Al verme llegar, los soldados que me eran fieles me miraron y sonrieron seguros de no ser defraudados.

—César Astor —dije—: donde yo esté, usted tiene que estar callado.

—Estoy leyendo información sobre España —replicó débilmente.

—La información que usted nos da —dije levantando el tono— no la necesitamos. Y la que necesitamos, usted no nos la puede dar.

Se calló y jamás delante de mí leyó su propaganda.

Yo, en cambio, leí a los soldados la protesta formal y escrita que acababa de redactar contra la cobarde agresión de que habíamos sido objeto por parte del comisario Rot, cuando su sicario nos arrancó por la fuerza los emblemas de la manga.

El soldado Victoriano Rodríguez, irritado por las mentiras y las insidias que sobre el momento español acababa de leer César Astor, vio una puerta abierta a la expansión cuando acalló al jefe «antifascista» y disparó al aire, jocosamente, un delicioso disparate que se hizo muy popular:

—Mi capitán —dijo, mirando burlonamente a César Astor—, digan lo que digan, las tortillas de patatas en España siguen siendo redondas.

Una gran carcajada acogió sus palabras y, desde entonces, cada vez que dejaban caer sobre nosotros una lluvia de burda propaganda, los soldados se defendían con aquellas palabras convertidas en lema de vacunación: «Digan lo que digan…».

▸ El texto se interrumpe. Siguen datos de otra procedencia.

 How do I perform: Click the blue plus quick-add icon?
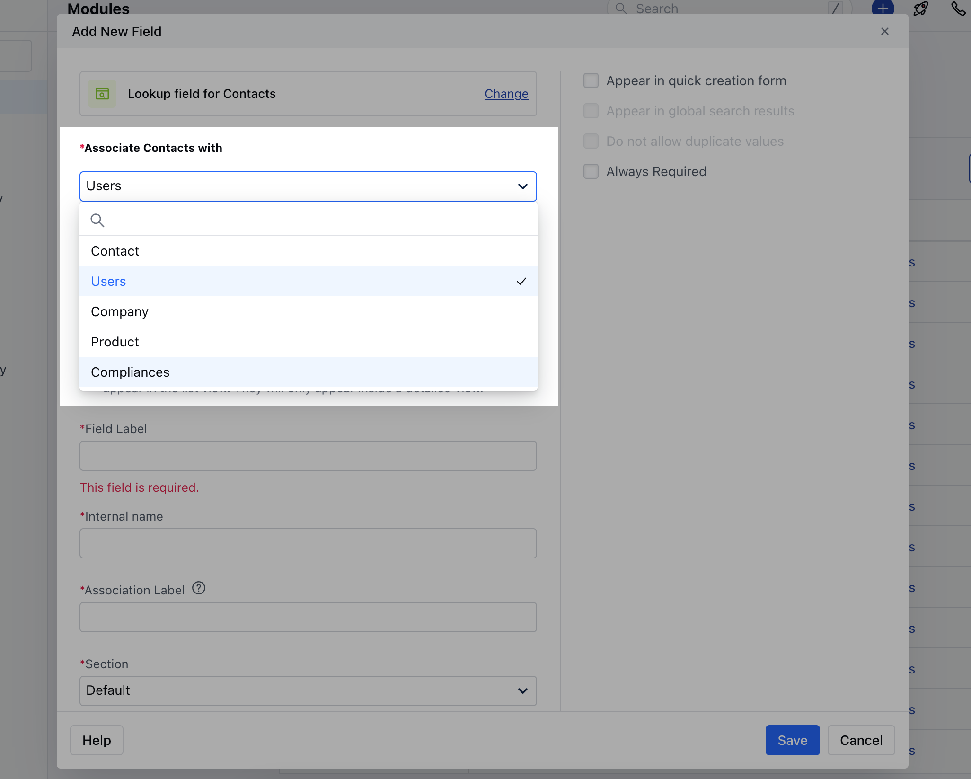point(883,8)

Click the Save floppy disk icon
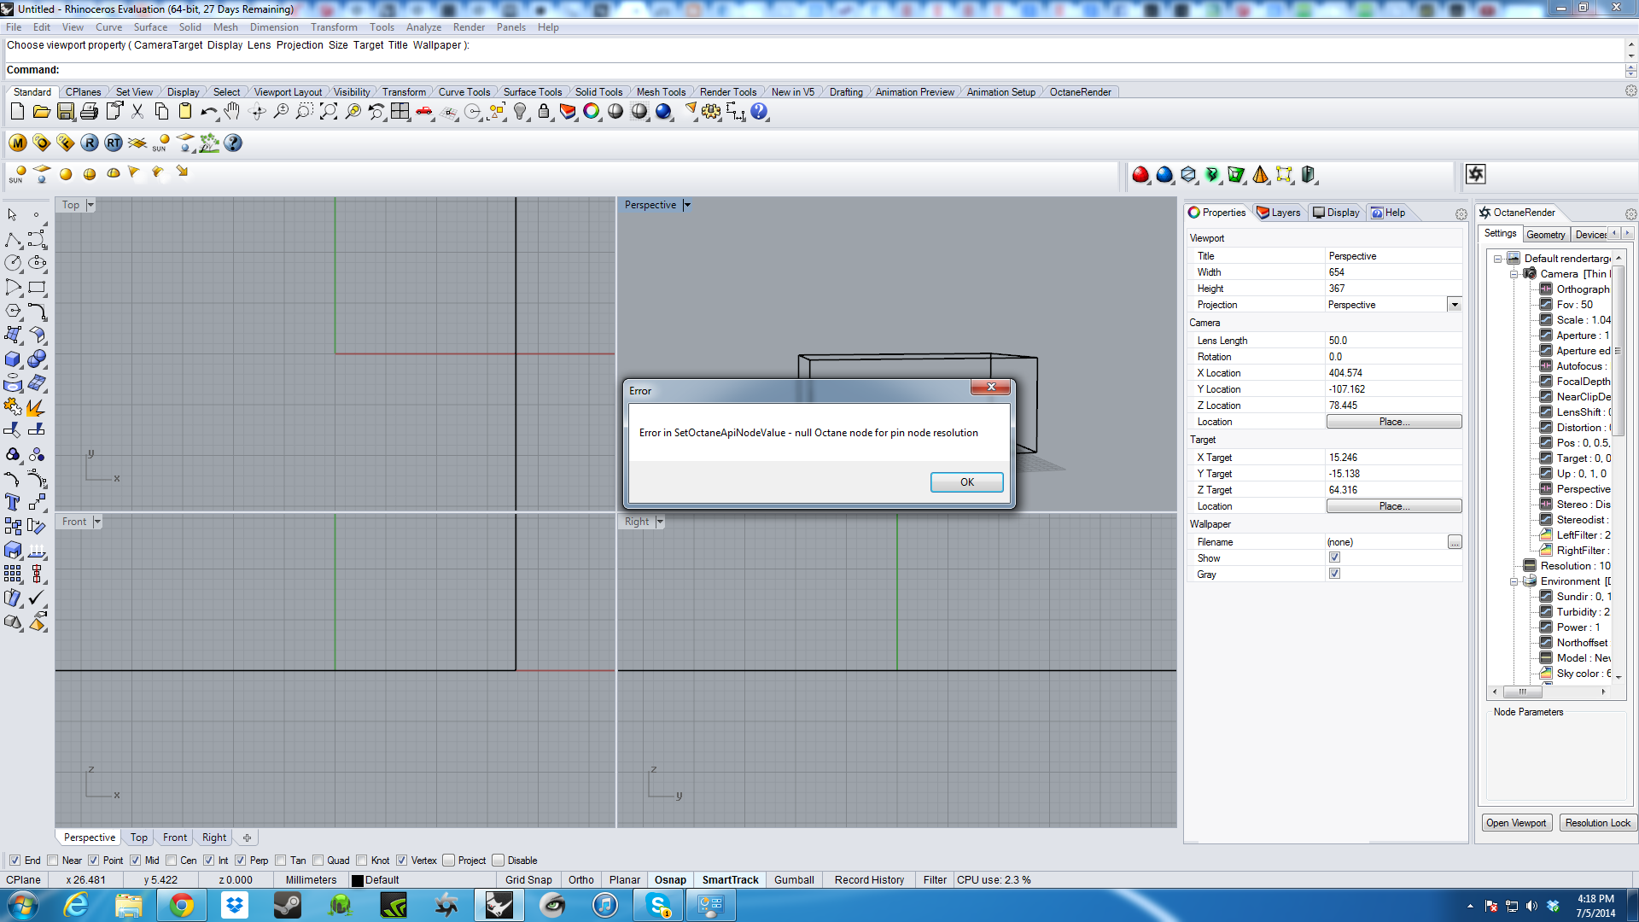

A finales de enero fuimos trasladados al campo de castigo de Jarkof, que aún tortura nuestra memoria. Semanas antes —6 de enero de 1947— fue el día de los Reyes Magos. A los soldados de mi compañía Julio Sánchez Barroso, que murió, como he dicho, años después soñando en la imposible repatriación, y Victoriano Rodríguez, el de las tortillas de patatas, los consideraba un poco como a mis hijos: unos hijos grandes que me habían nacido en el cautiverio. Por eso, el día de Reyes, siguiendo la tradición de nuestros lejanos hogares, les regalé tabaco y un cuarto de margarina de mi ración.